On Tuesday, Obama and Romney argued over when the president first called it a terrorist attack. In his Rose Garden address the morning after the killings, Obama said, "No acts of terror will ever shake the resolve of this great nation, alter that character or eclipse the light of the values that we stand for."

But Republicans said he was speaking generally and didn't specifically call the Benghazi event a terror attack until weeks later. Until then, key members of the administration were blaming an anti-Muslim movie circulating on the Internet as a precipitating event.

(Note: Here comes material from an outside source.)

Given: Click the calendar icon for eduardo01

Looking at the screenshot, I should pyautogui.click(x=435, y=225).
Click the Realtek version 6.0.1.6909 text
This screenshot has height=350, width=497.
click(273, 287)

This Wednesday, the chairwoman of the Senate Intelligence Committee, Dianne Feinstein, D-Calif., put the blame on the director of national intelligence, James Clapper.

"I think what happened was the director of intelligence, who is a very good individual, put out some speaking points on the initial intelligence assessment," Feinstein said in an interview with news channel CBS 5 in California. "I think that was possibly a mistake."

A U.S. intelligence official said that the talking points were written so senior officials could say something preliminary about the attacks but that it wasn't until days later that analysts reconciled contradictory information and decided there probably wasn't a protest around the time of the attack. The official spoke anonymously because the official was not allowed to speak publicly of the still-evolving investigation.

The official said "right now, there isn't any intelligence" that the attackers pre-planned their assault days or weeks in advance, but instead still points to an them launching the assault opportunistically after they learned about the violence at the U.S. Embassy in Cairo.

Congress is asking the administration for documents about the attack, in hopes of building a timeline of what the government knew and when.

Obama has weathered similar criticisms before. After both the failed bombing of a U.S.-bound airliner on Christmas Day 2009 and the attempted car bombing in Times Square in 2010, the Obama administration initially said there were no indications of wider terrorist plots. The Christmas Day bomber turned out to be linked to al-Qaida and the Times Square bomber was trained by the Pakistani Taliban.

Nevertheless, polls have consistently showed voters trust Obama over Romney to handle terrorism. If Obama was worried that Monday's debate would change that, he showed no signs of it Thursday night.

Speaking at a charity dinner, he offered this preview of the debate: "Spoiler alert: We got bin Laden."